For much of my life I believed that someone was either happy or they weren't mainly based on external factors. I'm happy if I love my job. I'm not happy when it's time to pay taxes. I'm happy when I'm in love. I'm not happy going through a divorce. I was always riding the waves of emotion, until I stopped being happy. I wasn't sure what was getting in my way. Then I learned I had built a resistance to it. I could say I wanted it, but my protective coping strategies where in the background guarding me from it.
What? How does a person become resistant to experiencing happiness or joy? Who doesn't want that all the time? If it's really possible - sign me up everyday!
I learned that I was not being vulnerable with happiness. I built walls and a comfortable fortress around my wounds and pain. I made beautiful fences around my heart, because I didn't want to get hurt again. On my side of the fence I was experiencing as much happiness as I could possibly muster, but I still couldn't feel it deeply, or from many other sources. When I questioned why my heart was aching for more meaning around love and joy, I had to look to the external factors for meaning. Maybe because my father and I have a strained relationship, my family and I had a disagreement, romantic relationships ended, I work too much, I don't exercise enough.....and the list goes on. But, my cognitive mind countered that with I have a therapy practice, I have a great daughter, I love my friends and I get to do many fun things. This created some real conflict internally.
I recently read 'Daring Greatly' by Brene Brown. She talks about how we have to be vulnerable to happiness.

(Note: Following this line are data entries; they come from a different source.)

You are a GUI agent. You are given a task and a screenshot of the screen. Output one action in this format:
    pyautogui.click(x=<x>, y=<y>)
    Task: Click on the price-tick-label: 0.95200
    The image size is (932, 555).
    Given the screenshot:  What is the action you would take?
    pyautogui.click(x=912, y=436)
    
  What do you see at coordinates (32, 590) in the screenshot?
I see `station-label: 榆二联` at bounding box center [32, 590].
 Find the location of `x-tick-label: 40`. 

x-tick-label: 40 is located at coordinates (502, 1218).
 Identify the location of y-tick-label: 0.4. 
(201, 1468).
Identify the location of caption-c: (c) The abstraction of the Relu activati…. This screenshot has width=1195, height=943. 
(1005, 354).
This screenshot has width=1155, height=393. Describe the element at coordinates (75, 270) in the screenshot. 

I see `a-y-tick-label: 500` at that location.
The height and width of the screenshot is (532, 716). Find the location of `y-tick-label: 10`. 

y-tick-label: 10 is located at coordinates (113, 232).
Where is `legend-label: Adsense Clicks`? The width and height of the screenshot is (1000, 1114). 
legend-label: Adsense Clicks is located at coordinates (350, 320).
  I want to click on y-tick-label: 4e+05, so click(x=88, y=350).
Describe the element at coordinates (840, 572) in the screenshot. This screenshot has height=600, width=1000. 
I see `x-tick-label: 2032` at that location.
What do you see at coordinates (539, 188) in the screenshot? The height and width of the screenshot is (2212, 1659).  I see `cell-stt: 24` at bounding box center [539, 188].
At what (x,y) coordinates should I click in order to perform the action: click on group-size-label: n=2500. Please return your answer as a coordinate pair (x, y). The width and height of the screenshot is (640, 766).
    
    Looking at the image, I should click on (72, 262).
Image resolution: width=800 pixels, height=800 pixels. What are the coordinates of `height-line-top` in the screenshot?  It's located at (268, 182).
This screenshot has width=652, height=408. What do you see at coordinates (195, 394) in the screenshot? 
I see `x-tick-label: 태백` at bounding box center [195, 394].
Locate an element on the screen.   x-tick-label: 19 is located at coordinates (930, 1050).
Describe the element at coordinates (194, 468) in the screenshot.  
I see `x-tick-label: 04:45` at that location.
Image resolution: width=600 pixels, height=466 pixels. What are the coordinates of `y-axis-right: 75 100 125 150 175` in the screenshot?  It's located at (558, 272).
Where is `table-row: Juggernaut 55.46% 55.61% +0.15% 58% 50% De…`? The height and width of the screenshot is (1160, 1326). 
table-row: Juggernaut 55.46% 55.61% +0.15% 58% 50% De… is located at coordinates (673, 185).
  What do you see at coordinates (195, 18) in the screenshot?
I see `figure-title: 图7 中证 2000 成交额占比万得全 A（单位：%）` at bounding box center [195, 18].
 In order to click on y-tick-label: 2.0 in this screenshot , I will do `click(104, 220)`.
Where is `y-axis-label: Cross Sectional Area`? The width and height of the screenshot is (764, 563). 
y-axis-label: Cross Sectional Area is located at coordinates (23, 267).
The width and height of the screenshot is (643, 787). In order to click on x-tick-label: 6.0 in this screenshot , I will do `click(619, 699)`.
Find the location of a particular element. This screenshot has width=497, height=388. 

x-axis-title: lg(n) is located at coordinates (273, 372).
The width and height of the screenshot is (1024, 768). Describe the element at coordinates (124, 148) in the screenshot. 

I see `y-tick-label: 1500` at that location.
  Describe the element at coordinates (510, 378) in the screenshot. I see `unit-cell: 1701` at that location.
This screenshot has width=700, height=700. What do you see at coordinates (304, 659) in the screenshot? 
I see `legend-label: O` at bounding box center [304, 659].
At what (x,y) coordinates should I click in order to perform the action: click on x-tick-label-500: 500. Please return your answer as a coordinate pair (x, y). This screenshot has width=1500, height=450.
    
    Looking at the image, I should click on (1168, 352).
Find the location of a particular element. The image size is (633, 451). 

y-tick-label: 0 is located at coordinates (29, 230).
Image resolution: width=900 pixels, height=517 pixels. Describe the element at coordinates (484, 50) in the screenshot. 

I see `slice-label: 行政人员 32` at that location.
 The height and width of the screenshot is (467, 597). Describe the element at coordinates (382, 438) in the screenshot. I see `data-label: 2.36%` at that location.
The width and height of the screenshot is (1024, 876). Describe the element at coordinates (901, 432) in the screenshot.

Yes, being vulnerable to happiness means opening my heart to joy and gratitude. My fortress is real sturdy! This is where I feel safe. I have created my coping strategy, to protect my heart at all cost because getting hurt sucks. Being vulnerable means I have to evaluate "the costs" of what I am doing. It means that I can try to feel joyful, I can try to rationalize why I should be happy, but it doesn't mean I can feel it deeply in my soul.
To be vulnerable, to allow another person to come into my garden and start loving me, feels quite dangerous. However, true happiness comes from aligning with my fear, appreciating its protection and recognizing that while it serves me, it also limits me. I am worthy of more happiness. This vulnerability isn't just about romantic love, but love with a friend, a parent or a sibling. I have to open myself, and again my mind immediately goes to the risk vs. reward (even as I write this) to show someone they can come towards me. I welcome you. I have to show up for my family, I have to open to love, I have to accept kindness from others, I have to appreciate myself more and embody gratitude.
Leaning into happiness means being with the uncomfortable parts of myself. If they are hard for me to love, will they be hard for others to love? Am I worthy of such happiness because if you saw my flaws, my weaknesses, my unhappy thoughts, would you be disappointed? If I'm always sitting in my fortress, I will never know. Plus, I am not giving the other person a chance to be themselves. I am sitting in the judges chair assuming they won't love those parts of me. I've been afraid that my joy won't last or there won't be enough, so it's safer not to be vulnerable. As much as I want happiness, I'm scared of losing it, which prevents me from opening my heart to the possibility.
I am developing more intention around gratitude, love, generosity, playfulness and joy. I am practicing appreciation for that in my life instead of hiding from it. I've realized I risk missing out on joy by always protecting myself. Part of me has been doing this:
"Once we make the connection between vulnerability and joy, the answer is pretty straightforward: We're trying to beat vulnerability to the punch. We don't want to get blindsided by hurt." (p 121)
In my therapy practice I work with my client's defenses, wounds, pains and sadness. I am always talking about taking a chance with vulnerability, to bring light into that part of themselves. It's only recently that I equated vulnerability with happiness. I mostly associated it with the more painful circumstances. Now I am giving more attention to letting people get closer to my heart. As much as I want to pull back, I am stepping forward. Vulnerability naturally runs the risk of being exposed, seen or acknowledged. Am I willing to move forward and let more joy in? I am stringing together moments of connection, compassion and love to let them shine in the darker moments. It's time to leave my fortress.